___ SUPPLIED DATA

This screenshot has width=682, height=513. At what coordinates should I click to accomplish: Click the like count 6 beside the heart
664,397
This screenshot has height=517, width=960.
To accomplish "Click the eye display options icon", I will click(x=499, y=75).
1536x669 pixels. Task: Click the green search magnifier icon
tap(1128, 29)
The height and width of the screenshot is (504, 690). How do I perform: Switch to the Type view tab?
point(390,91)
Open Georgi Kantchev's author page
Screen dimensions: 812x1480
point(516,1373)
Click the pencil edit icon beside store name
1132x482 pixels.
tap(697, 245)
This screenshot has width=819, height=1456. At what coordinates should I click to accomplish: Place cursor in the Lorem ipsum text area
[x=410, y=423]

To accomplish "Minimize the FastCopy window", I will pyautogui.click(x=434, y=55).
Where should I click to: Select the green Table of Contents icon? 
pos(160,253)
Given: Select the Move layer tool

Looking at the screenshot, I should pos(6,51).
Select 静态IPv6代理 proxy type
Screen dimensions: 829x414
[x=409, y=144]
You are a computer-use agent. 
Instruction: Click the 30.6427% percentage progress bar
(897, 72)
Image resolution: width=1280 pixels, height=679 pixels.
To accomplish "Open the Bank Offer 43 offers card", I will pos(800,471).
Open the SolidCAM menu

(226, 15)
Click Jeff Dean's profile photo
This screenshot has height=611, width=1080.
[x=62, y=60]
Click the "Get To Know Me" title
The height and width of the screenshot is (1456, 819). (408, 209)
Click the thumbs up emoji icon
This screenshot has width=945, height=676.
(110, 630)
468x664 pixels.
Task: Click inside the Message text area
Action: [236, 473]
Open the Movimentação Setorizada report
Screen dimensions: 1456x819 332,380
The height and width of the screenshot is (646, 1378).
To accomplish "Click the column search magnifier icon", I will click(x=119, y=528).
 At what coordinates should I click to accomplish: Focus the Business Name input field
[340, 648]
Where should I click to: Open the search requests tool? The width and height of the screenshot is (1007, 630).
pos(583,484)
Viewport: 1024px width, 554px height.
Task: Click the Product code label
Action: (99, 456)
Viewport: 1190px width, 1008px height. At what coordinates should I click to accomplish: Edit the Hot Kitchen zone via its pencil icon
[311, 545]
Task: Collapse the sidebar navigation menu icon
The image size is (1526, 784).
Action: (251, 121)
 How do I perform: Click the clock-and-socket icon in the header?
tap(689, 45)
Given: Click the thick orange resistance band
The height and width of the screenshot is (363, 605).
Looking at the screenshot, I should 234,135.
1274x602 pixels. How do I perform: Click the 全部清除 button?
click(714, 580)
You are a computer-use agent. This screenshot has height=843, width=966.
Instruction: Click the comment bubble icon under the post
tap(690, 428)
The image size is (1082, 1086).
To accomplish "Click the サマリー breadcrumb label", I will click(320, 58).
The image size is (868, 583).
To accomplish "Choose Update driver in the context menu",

______

WHAT THE EXERCISE ASKS => Return every line of the rows above that contains the word "pixels".

SOLVED PROBLEM =>
1536x669 pixels. Task: Click the green search magnifier icon
1132x482 pixels.
Image resolution: width=1280 pixels, height=679 pixels.
468x664 pixels.
1274x602 pixels. How do I perform: Click the 全部清除 button?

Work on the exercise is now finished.